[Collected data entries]
<<<<

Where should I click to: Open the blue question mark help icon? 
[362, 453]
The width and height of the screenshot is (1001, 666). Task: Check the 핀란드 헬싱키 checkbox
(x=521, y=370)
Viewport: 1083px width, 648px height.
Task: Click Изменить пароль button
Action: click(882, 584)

>>>>

» Exercise requirements: Copy the records above exactly as written.

» Expected output:
Where should I click to: Open the blue question mark help icon? 
[362, 453]
The width and height of the screenshot is (1001, 666). Task: Check the 핀란드 헬싱키 checkbox
(x=521, y=370)
Viewport: 1083px width, 648px height.
Task: Click Изменить пароль button
Action: click(882, 584)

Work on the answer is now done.